I recently saw a news article about Australians being “promised new laws to slash up to $832 from their annual electricity bills”

This article outlines;

  1. This is a “federal government move to toughen rules for big energy companies and demonstrate action on household costs”.
  2. Outline new laws “to set a default offer price for millions of consumers…response to calls from regulators …to put pressure on suppliers”.
  3. The Government “promises the default offer will ensure customers are not being “exploited” because they stay on the standing offer from their suppliers rather than shopping around for a better deal”.
  4. “Opposition Leader Bill Shorten revealed plans in August for simpler bills with “capped” prices under a Labor government, at the same time former prime minister Malcolm Turnbull outlined similar measures”.
  5. “Returning to the table to negotiate with Labor a bipartisan energy policy that will support the growth of renewable energy, bring down carbon pollution and bring down electricity prices for Australian households and businesses is in the national interest,” Mr Butler said.
  6. “The “standing offers” used by companies such as AGL, Energy Australia and Origin have been criticised for years because loyal customers miss out on discounts and are punished for not shifting to different suppliers”.

How will this work?

  1. ACCC’s “reference bill” says that, in each region, it makes it easier for customers to compare offers from different suppliers, which is great because this increases competition
  2. Where it gets bad – Default pricing or capped pricing forces sellers/suppliers to limit their prices. When you break this down, whilst it SEEMS like a good idea, it isn’t actually that great.

Let’s look at the stats, and the claims that there will be price savings on electricity

  1. Government says the price premium to be saved could be $652 in Victoria, $411 in NSW, $369 in Queensland and $273 in the ACT
  2. ACCC’s estimate of annual savings from the default tariff measure is much lower, at $105-$165.
  3. Either way, both the Government and the ACCC have said that it will lower prices.

What price capping actually does, comes back to my favourite thing – The Supply vs Demand equation

  1. When capping the price at which goods and services are supplied, it reduces supply, and this lowers infrastructure in the long term.
    • Especially when renewable energy is being forced upon suppliers as well, pressuring them to cut their emissions etc
    • These things increase costs to suppliers… so how will they pay for it?
  2. Demand – With lower prices, demand goes up, people use more when something is cheaper.
  3. This is a bad situation – Reduced supply along with increased demand = Not enough power

Lack of power – Rolling blackouts

  1. A rolling blackout – an intentionally engineered electrical power shutdown
    • Electricity delivery is stopped for non-overlapping periods of time over different parts of the distribution region.
    • Rolling blackouts are a last-resort measure used by an electric utility company to avoid a total blackout of the power system.
    • They generally result from two causes: insufficient generation capacity or inadequate transmission infrastructure to deliver sufficient power to the area where it is needed.
  2. Rolling blackouts – common or even a normal daily event in many developing countries where electricity generation capacity is underfunded or infrastructure is poorly managed.

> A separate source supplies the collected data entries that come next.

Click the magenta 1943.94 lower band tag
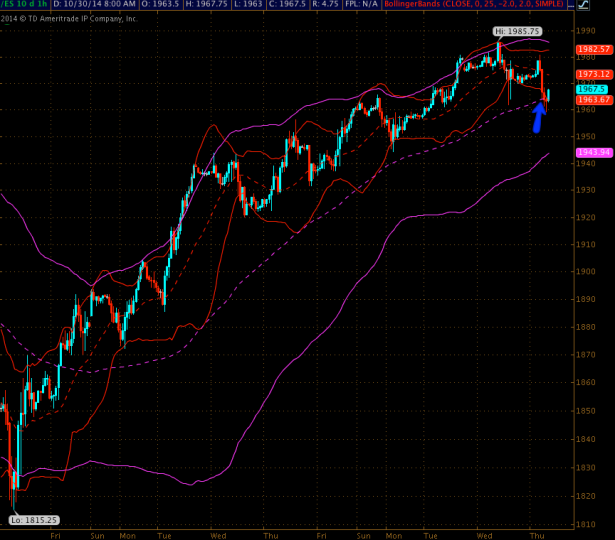Screen dimensions: 615x540 coord(592,152)

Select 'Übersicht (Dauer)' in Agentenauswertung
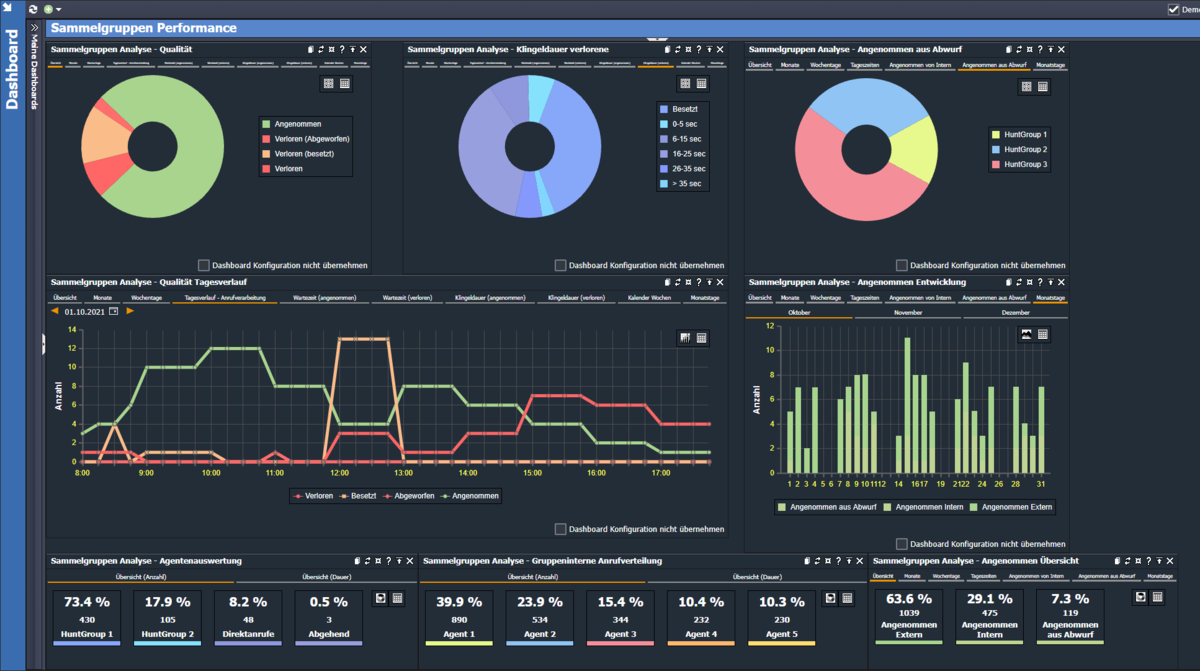point(325,577)

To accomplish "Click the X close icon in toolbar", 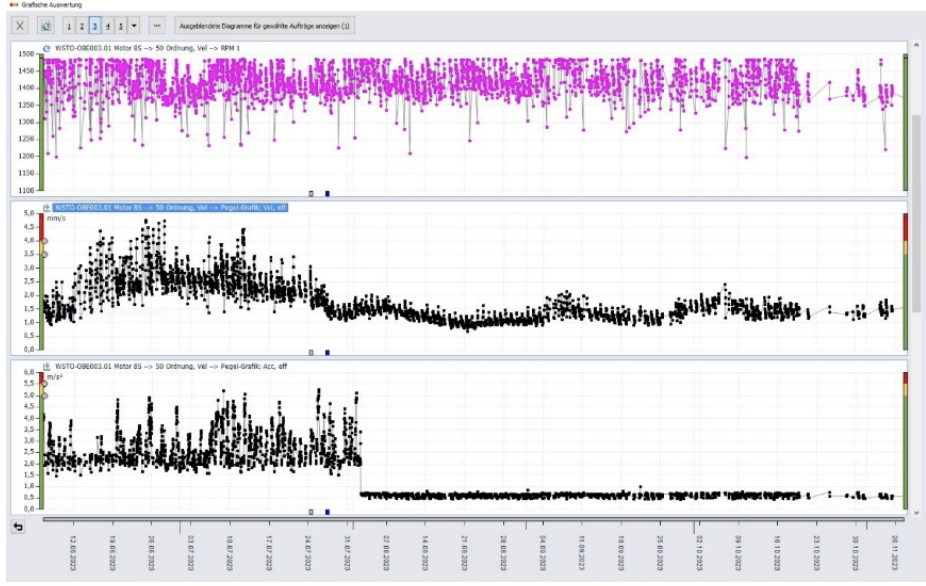I will [21, 25].
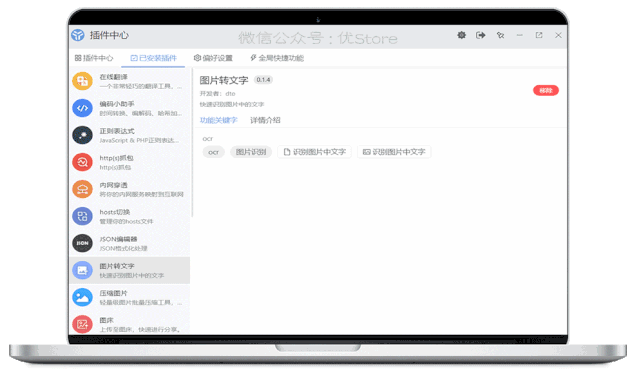Select the http(s) packet capture icon

pyautogui.click(x=82, y=162)
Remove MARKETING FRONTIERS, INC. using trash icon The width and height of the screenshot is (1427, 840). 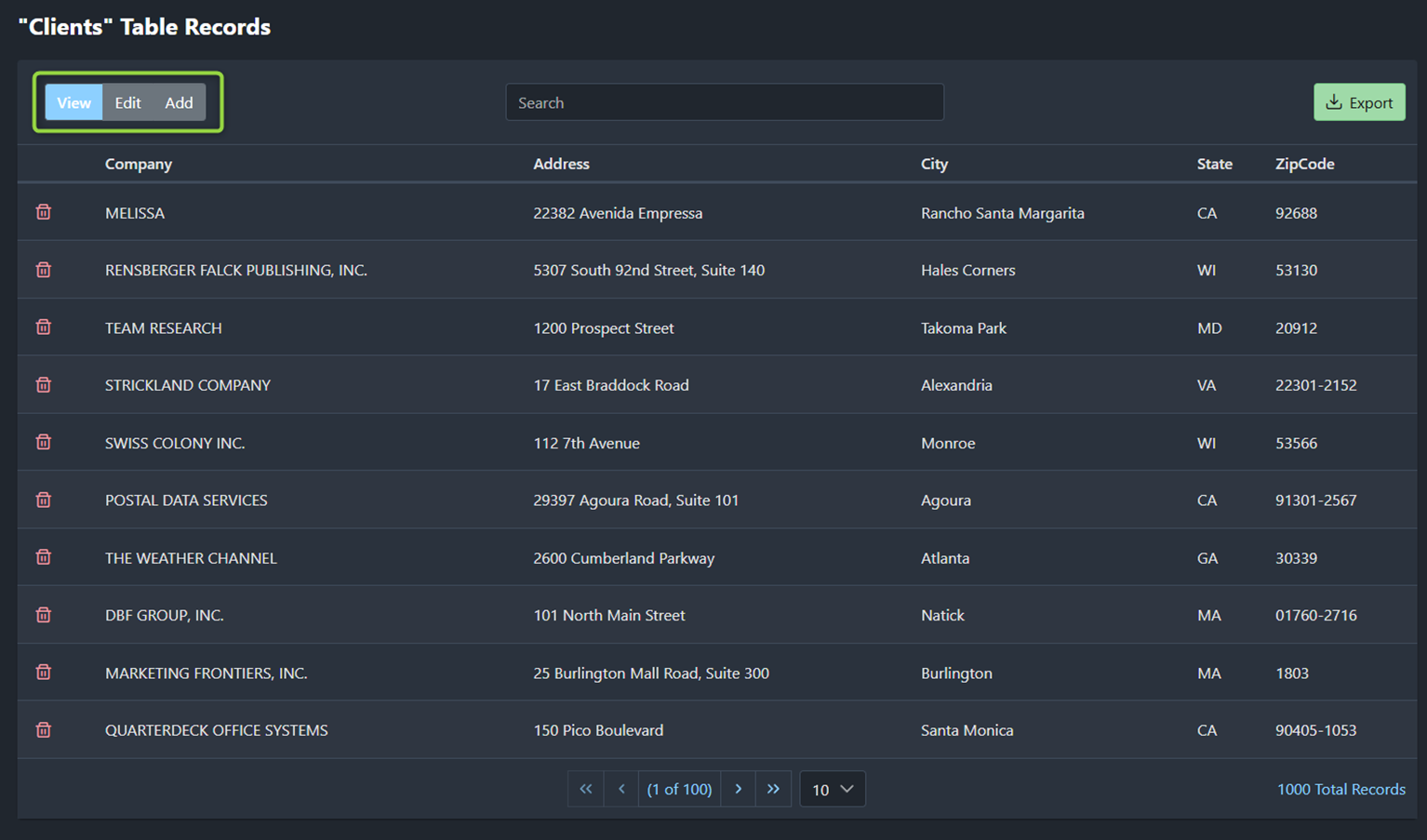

Long term effects of price ceilings

  • When companies have price-ceilings enforced by regulation and are what they can charge for a service is limited, this effects profits.
  • Their incentive to invest in the infrastructure and the grid goes down because level of investment can only come from profits
  • If profits are going down because prices are capped, as publicly listed companies they’re still obligate to maintain profits – otherwise investors dump their shares and the company can go out of business. A lot of individuals lose their jobs in the end.
  • This results in a decrease in overall supply to the market.

 

Pakistan

  1. In Pakistan there are shortages day in and day out. This highlights the chronic underinvestment into infrastructure, long-term planning sacrificed to short-term expediency, lack of leadership, cronyism and corruption.
    • Capped prices meant the companies had no funds to build infrastructure
  2. The dual effect of the government setting low electricity prices PLUS the customers failing to pay for it meant state utilities lost money, and couldn’t pay private power generating companies, which in turn could not pay the oil and gas suppliers… who cut off the supply.
  3. Infrastructure investment comes from revenues – if revenues drop, there is less money to maintain the power grid.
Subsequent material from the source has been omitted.